Data Retention Policy
To ensure optimal performance, security, and data privacy, we implement automated retention policies for various types of data stored in our system. This helps maintain database efficiency and ensures we don’t store sensitive operational data longer than necessary.
Retention Periods
We automatically prune data that exceeds these retention thresholds:
| Data Type | Retention Period | Description |
|---|---|---|
| Audit Logs | 90 Days | History of account actions, logins, and administrative changes. |
| Video Snapshots | 90 Days | Temporary video frames used for processing and thumbnail generation. |
| Link Analytics | 90 Days | Detailed click tracking logs for shortened links. |
| Failed Uploads | 30 Days | Metadata and error details for uploads that failed to process. |
| Stale Uploads | 24 Hours | Upload jobs stuck in “pending” or “processing” state without completion. |
Why We Clean Up Data
1. Performance & Reliability
Maintaining a lean database is critical for API response times.
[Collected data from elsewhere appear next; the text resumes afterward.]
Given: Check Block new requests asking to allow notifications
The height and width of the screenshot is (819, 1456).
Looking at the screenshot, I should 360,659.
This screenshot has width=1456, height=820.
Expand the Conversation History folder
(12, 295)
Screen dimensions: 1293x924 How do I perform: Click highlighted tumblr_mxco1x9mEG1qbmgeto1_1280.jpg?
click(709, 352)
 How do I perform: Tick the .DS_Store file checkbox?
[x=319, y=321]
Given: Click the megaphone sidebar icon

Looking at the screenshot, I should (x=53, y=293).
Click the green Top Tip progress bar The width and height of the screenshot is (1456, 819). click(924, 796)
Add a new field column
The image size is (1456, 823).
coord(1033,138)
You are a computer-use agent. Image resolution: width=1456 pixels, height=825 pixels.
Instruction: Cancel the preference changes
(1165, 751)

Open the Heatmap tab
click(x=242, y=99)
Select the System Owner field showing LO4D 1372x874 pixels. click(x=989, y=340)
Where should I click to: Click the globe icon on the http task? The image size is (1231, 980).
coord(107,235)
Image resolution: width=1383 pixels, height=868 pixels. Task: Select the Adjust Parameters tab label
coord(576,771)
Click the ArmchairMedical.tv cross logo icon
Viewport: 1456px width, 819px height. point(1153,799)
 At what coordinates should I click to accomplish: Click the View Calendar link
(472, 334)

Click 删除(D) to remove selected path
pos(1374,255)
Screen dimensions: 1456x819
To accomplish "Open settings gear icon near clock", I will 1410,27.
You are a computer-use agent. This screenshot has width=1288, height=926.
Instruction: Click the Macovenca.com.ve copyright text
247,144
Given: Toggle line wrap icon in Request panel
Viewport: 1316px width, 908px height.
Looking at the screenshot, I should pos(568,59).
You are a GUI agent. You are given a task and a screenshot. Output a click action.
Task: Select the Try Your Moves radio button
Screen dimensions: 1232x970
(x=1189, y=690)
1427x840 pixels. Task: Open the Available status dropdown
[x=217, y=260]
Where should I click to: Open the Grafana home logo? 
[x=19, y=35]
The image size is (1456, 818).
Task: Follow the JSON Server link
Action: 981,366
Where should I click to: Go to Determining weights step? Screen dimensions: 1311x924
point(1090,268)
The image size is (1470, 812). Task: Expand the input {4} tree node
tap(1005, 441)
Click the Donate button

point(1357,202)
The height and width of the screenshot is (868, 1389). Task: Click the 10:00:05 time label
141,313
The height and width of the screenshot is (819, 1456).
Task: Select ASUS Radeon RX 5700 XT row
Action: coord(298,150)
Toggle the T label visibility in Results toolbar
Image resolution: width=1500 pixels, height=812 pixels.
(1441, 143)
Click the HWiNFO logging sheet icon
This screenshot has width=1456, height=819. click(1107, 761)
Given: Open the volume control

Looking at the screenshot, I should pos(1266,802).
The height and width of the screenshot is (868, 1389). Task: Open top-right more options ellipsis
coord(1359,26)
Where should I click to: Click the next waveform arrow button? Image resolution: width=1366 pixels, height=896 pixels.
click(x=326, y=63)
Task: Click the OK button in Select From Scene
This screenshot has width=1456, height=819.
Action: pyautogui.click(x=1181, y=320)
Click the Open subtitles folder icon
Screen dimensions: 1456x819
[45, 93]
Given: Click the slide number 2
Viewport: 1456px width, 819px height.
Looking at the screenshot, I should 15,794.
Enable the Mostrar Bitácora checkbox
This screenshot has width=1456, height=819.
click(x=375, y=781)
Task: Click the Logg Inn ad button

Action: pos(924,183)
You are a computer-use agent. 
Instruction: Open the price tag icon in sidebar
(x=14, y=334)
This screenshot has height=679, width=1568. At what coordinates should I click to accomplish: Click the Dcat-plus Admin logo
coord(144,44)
By regularly archiving or deleting old logs and temporary data (like snapshots), we ensure that queries remain fast and the system scales efficiently even with high user activity.
2. Privacy & Security
We follow the principle of data minimization. Logs containing IP addresses, user actions, or device information are deleted after 90 days to reduce the risk surface in case of any security event.
3. Operational Hygiene
Temporary artifacts like failed upload attempts or “stale” jobs (uploads that were interrupted and never finished) clog up the system. Removing them after a short period (24 hours to 30 days) keeps the dashboard clean and precise.
Automated Cleanup Process
The cleanup process runs daily as a background cron job. It batches deletions to prevent database locking and ensures no active services are interrupted during maintenance.